La construction d’une centrale nucléaire ne nécessite pas de matériaux « exotiques ». Par contre, le nucléaire utilise comme matière première de l’uranium. Aujourd’hui, on estime à un siècle les réserves d’uranium à travers le monde, plus que la plus part des énergies fossiles. Les faibles prix du minerai n’encouragent pas la prospection de nouvelles mines. A terme, la croissance du nucléaire en Asie pourrait entrainer une hausse de la consommation, et donc des prix, et encourager les entreprises à chercher de nouveaux gisements.

Enfin les réacteurs quatrième génération multiplient par cent les possibilités d’utilisation de cet uranium. Ce qui nous conduit à des millénaires de production d’électricité avec des produits déjà stockés et disponibles.

Quel est l’impact des déchets nucléaires sur notre environnement ?

JG – Le nucléaire est la seule industrie énergétique à fonctionner en « cycle fermé ». Cela veut dire que les déchets ne sont pas rejetés dans la nature par dilution. Par exemple, les energies fossiles – charbon, lignite, et autres – rejettent des milliers de tonnes de gaz, poussières et autres produits chimiques dans l’atmosphère. Emissions que l’on est bien incapables de stocker ou même de confiner. 

C’est parce que le nucléaire génère une faible quantité de déchets par rapport à l’énergie qu’il produit, qu’il est capable de gérer ses déchets. Dans l’état actuel des connaissances et des techniques, il est impossible pour les centrales à charbon de stocker le CO2 ! 

Pour ce qui est des énergies renouvelables, personne ne sait encore ce que deviendront les plaques photovoltaïques… La composition chimique de ces installations impose de bâtir une filière de gestion des déchets et de démantèlement.

Le nucléaire met-il notre santé en danger ?

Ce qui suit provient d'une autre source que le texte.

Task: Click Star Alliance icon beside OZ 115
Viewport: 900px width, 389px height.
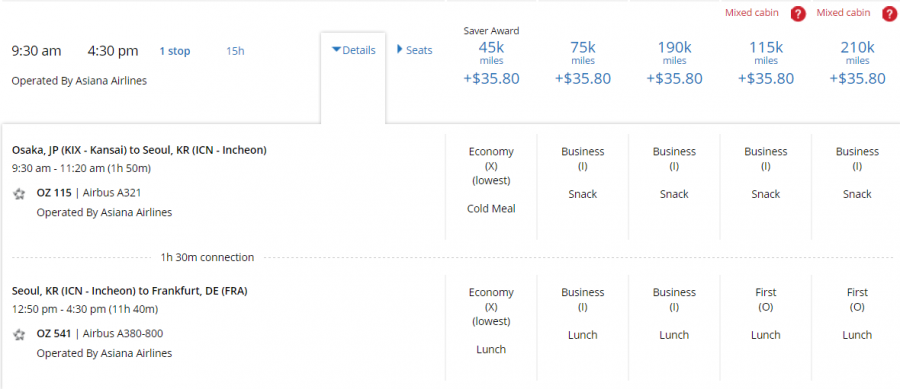Action: [x=20, y=194]
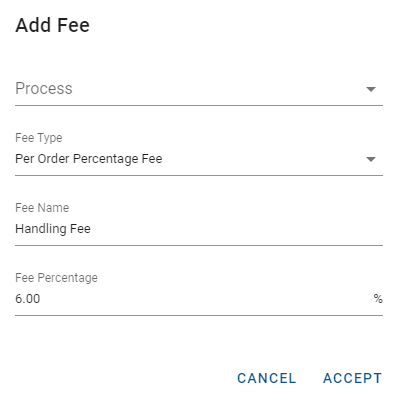The width and height of the screenshot is (393, 402).
Task: Click the 'Fee Name' label
Action: [x=42, y=208]
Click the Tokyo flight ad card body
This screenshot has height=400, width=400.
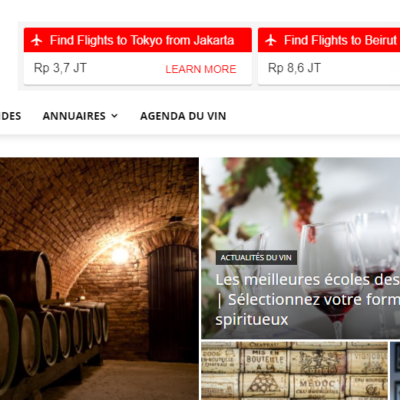coord(138,68)
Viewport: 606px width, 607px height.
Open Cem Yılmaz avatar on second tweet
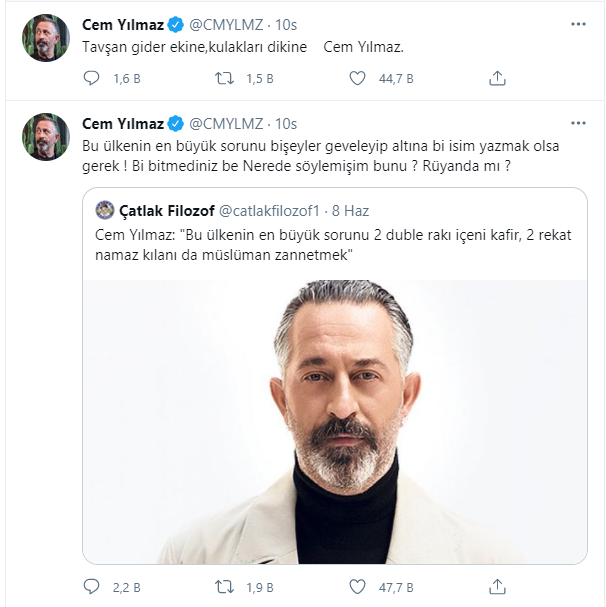pyautogui.click(x=46, y=137)
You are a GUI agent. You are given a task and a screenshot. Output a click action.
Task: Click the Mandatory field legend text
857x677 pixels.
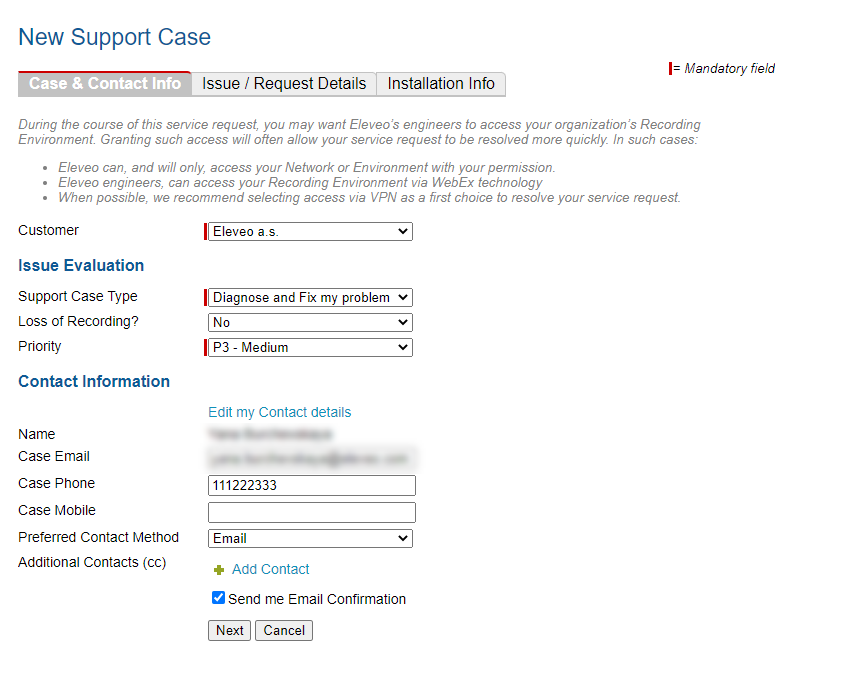[729, 69]
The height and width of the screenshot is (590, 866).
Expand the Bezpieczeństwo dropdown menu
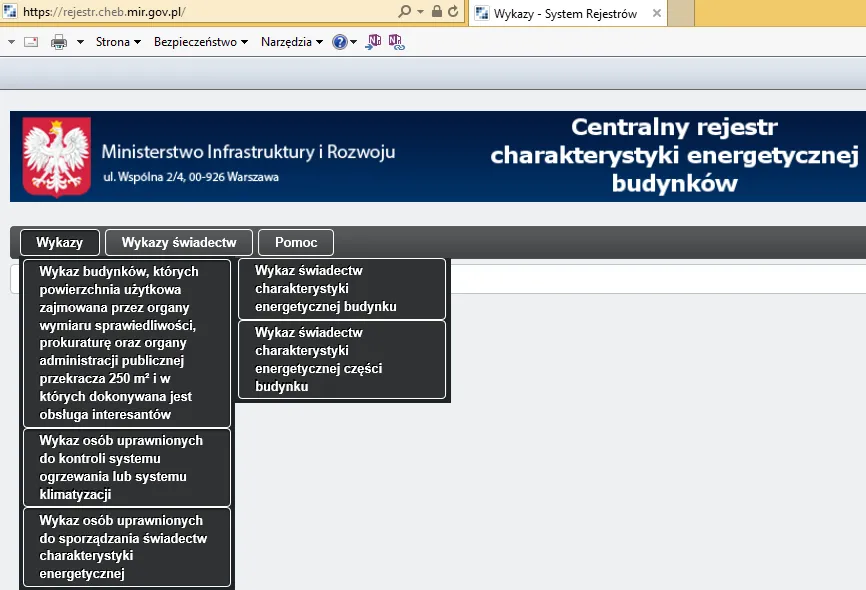coord(197,41)
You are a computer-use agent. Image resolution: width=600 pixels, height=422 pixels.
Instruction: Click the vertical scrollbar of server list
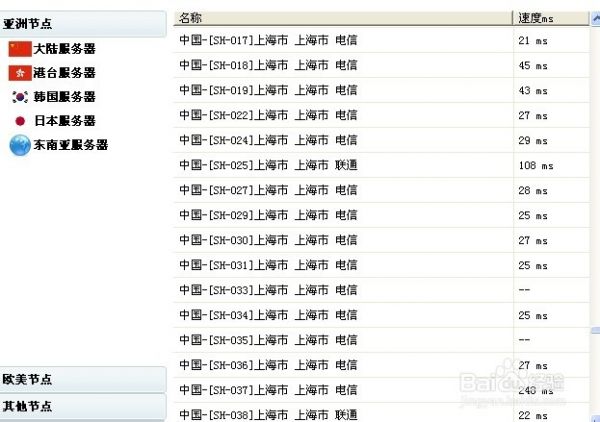594,200
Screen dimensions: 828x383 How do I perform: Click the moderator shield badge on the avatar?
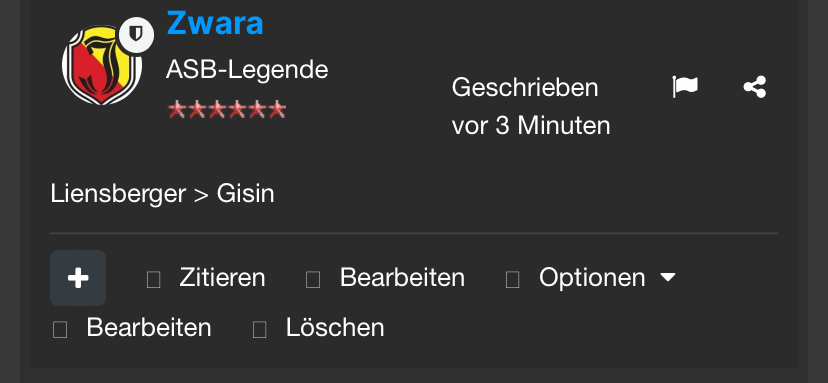click(136, 35)
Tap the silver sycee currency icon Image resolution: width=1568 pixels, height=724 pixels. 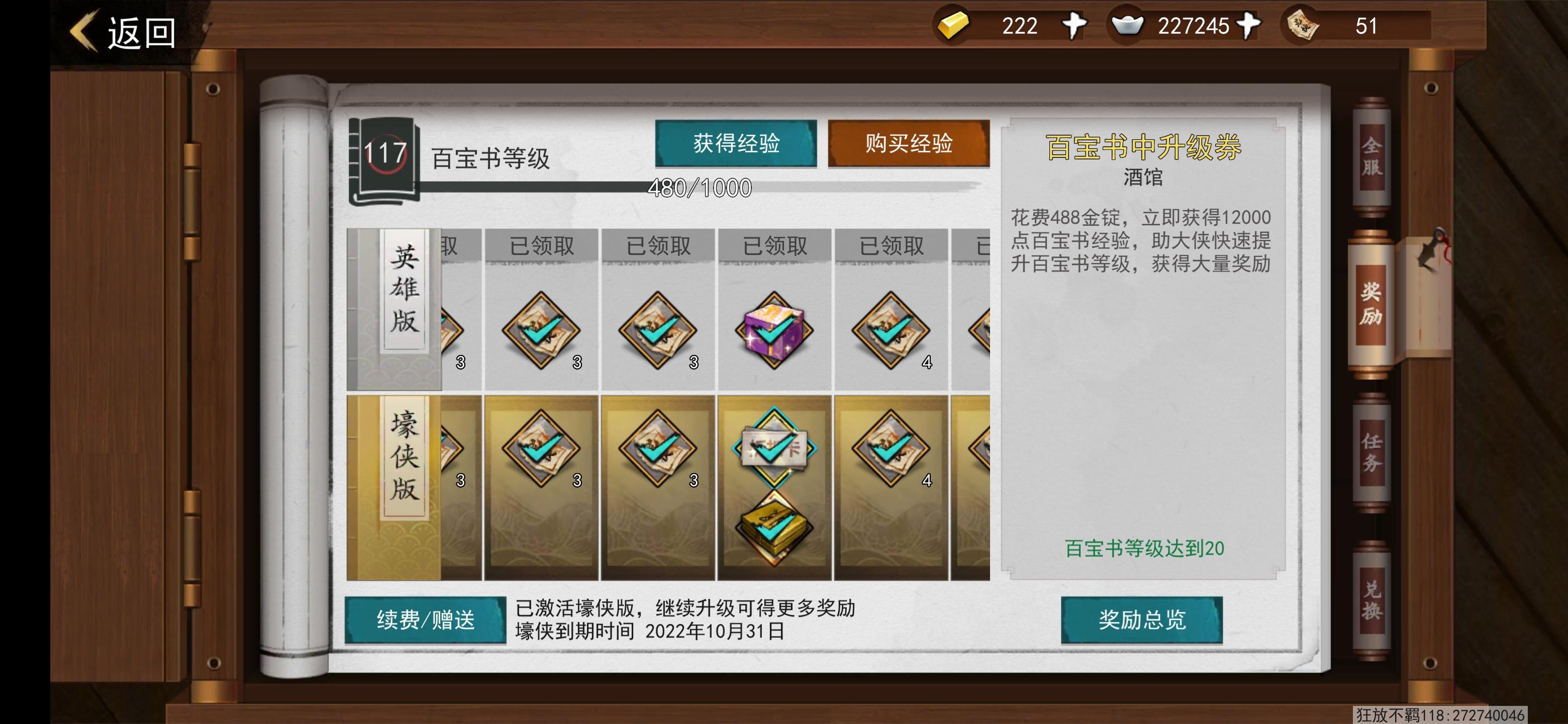click(1127, 26)
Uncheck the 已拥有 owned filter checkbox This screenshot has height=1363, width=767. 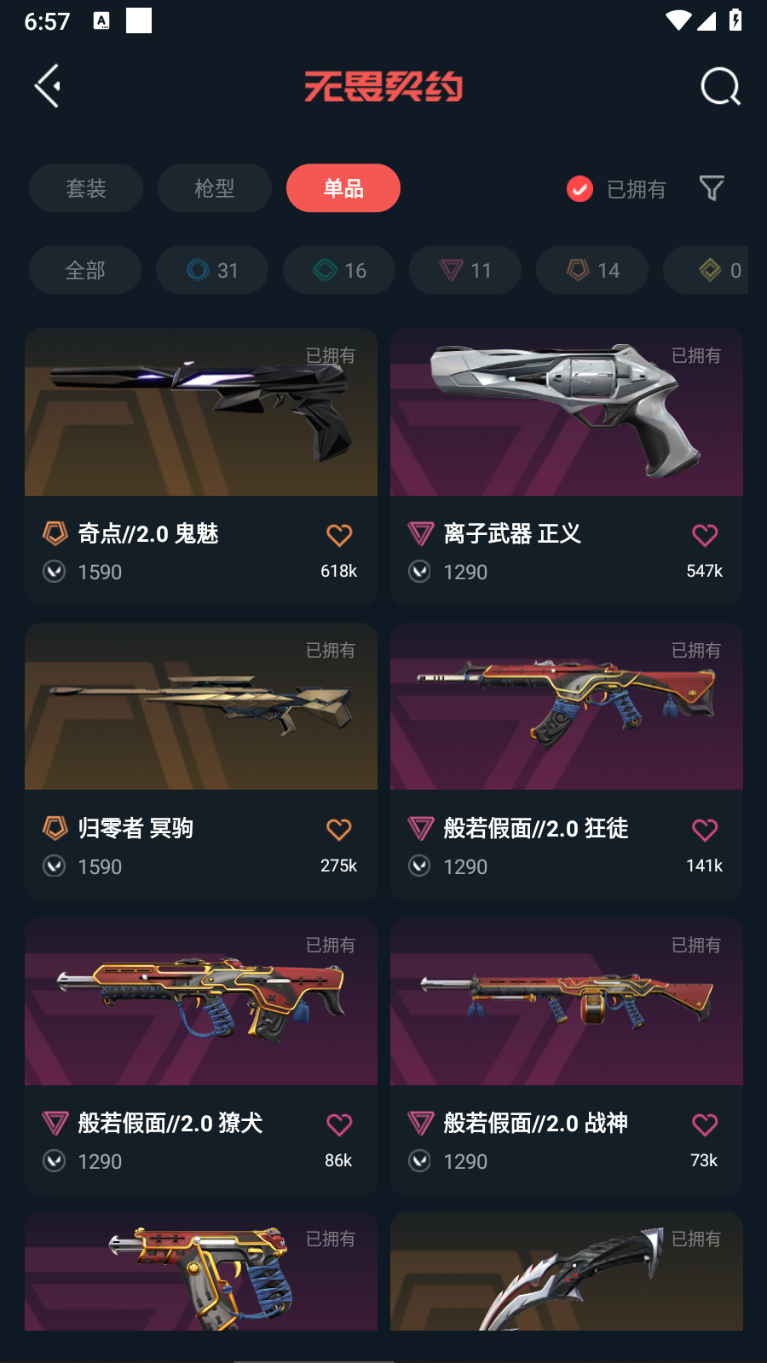coord(580,189)
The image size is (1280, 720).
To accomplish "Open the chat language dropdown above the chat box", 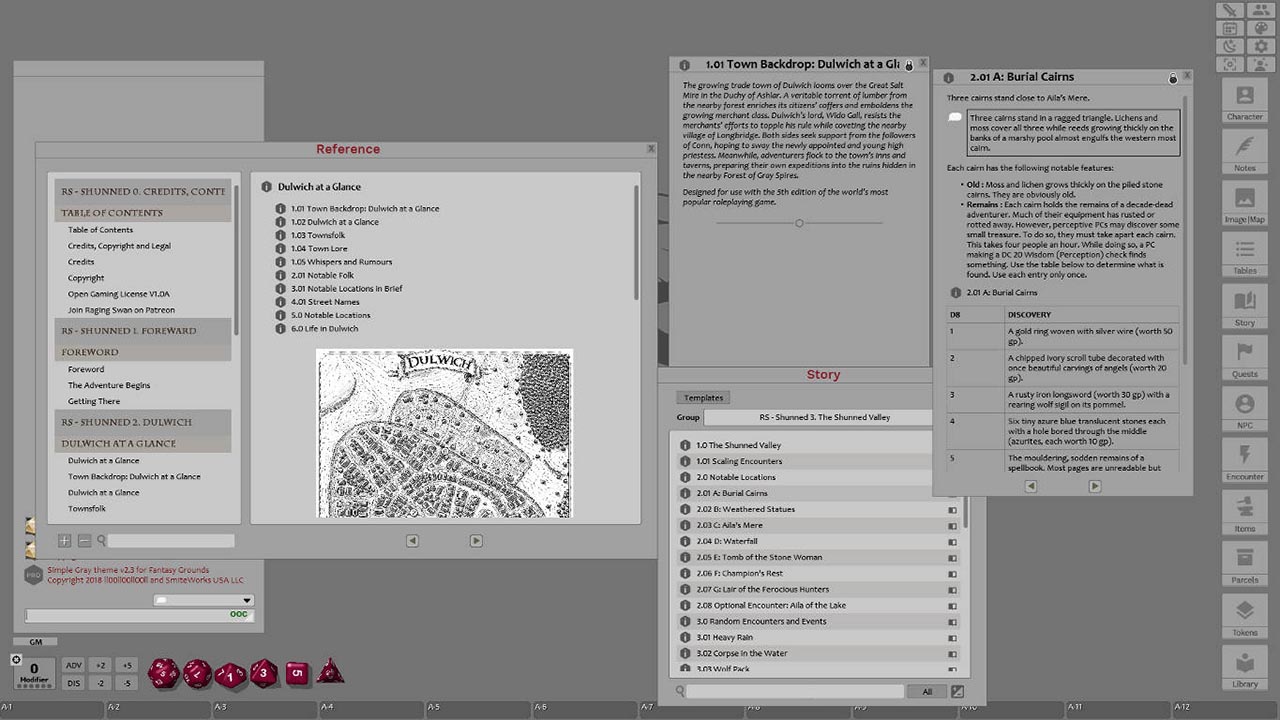I will [x=203, y=600].
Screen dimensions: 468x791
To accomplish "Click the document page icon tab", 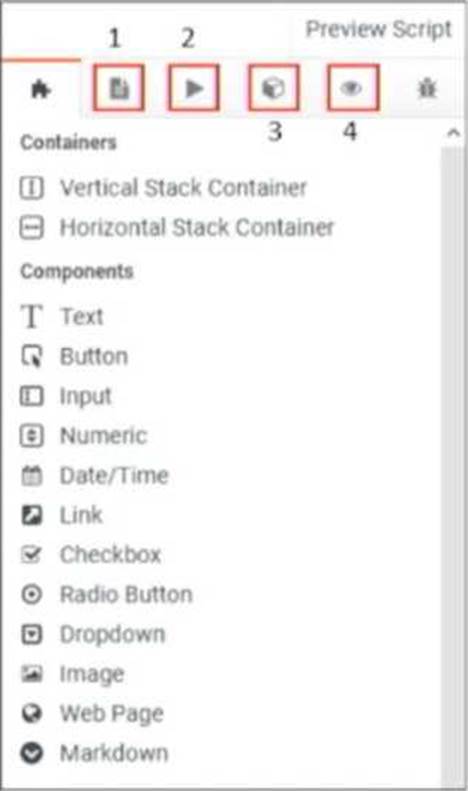I will (120, 88).
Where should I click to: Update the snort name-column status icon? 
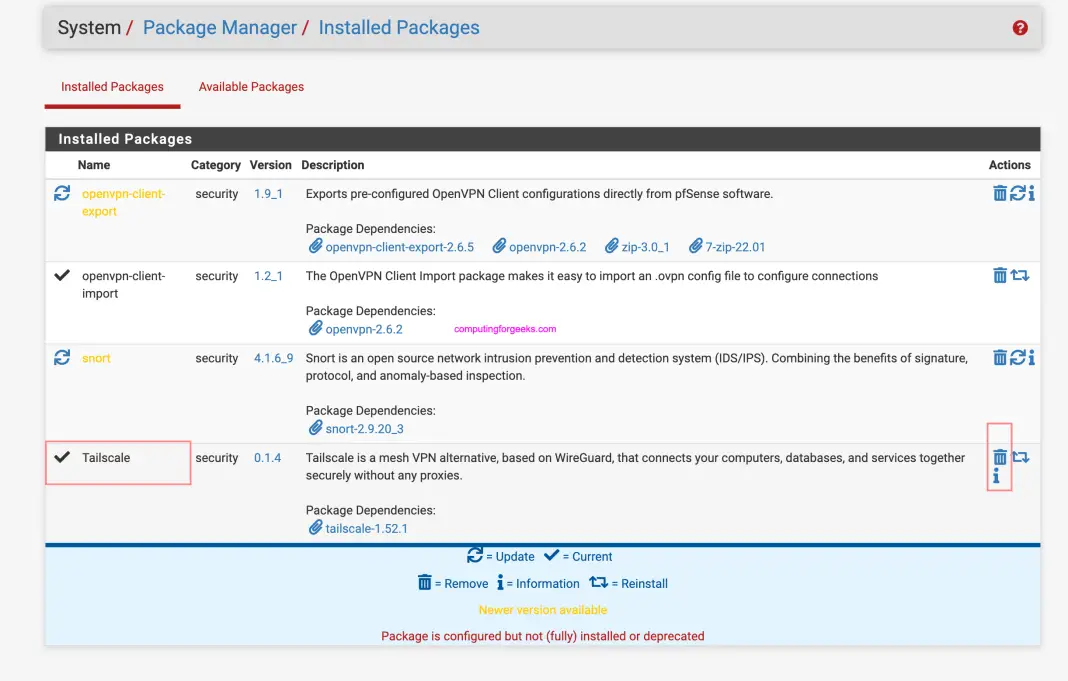coord(61,357)
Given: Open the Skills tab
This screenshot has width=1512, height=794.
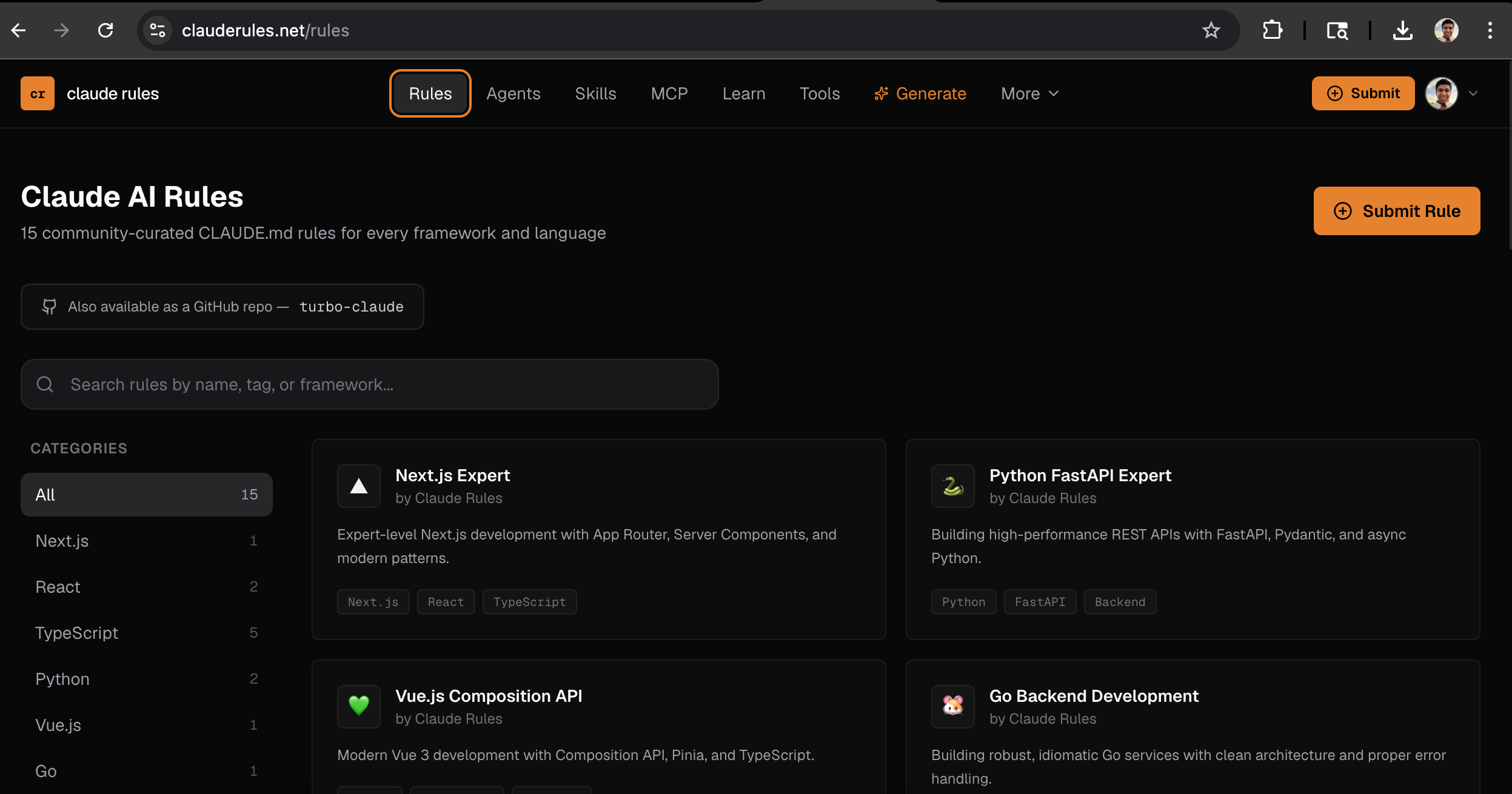Looking at the screenshot, I should click(x=595, y=93).
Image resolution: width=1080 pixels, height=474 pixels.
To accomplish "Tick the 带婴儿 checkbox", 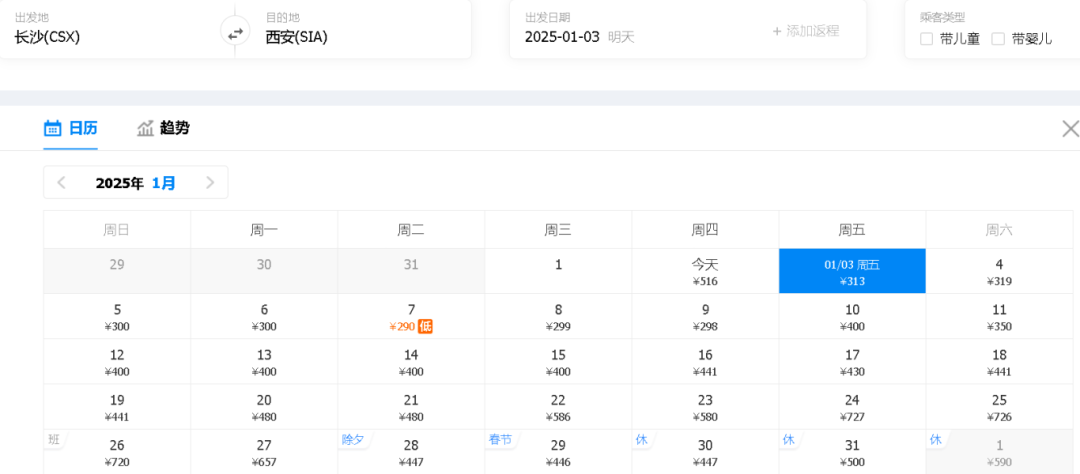I will [998, 39].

JG – Aussi bien en matière d’accident qu’en matière de pollution, le charbon est l’énergie qui dispose du plus important niveau de mortalité… Pourtant, c’est l’énergie la plus utilisée dans le monde. Les fumées engendrées par les combustions entraînent le décès de 7 millions de personnes chaque année dans le monde. Même en prenant en compte les accidents, le nucléaire est de loin, avec les renouvelables, l’énergie dont l’impact est le plus faible sur notre santé par térawattheure produit : moins d’un décès par TWh contre environ 40 pour le charbon.

Les centrales nucléaires affaiblissent-elles la biodiversité ?

JG – Les centrales nucléaires sont des grands ouvrages industriels situés en milieu rural et donc à proximité d’espèces et d’espaces naturels. Contrairement à une idée reçue, les centrales nucléaires sont des havres de paix pour les espèces animales ! Sur le site du réacteur Phénix à Marcoule (Gard), il y avait même des espèces en voie de disparition qui étaient venues se loger dans la centrale : nous avions des alouettes Lulu et des lézards ocellés !

De manière générale, les centrales nucléaires permettent de fournir une quantité importante d’énergie sur une petite surface. Il faut presque un facteur 1 000 sur la surface pour produire la même puissance avec des éoliennes…

Contrairement à une autre idée reçue, le nucléaire est l’énergie qui semble avoir de nombreux atouts au regard des exigences environnementales : faible emprise au sol, minimisation et absence de dillution des déchets, disponibilité des ressources pour le futur, et bien sûr absence de rejets de CO2, de produits chimiques ou de poussières en fonctionnement.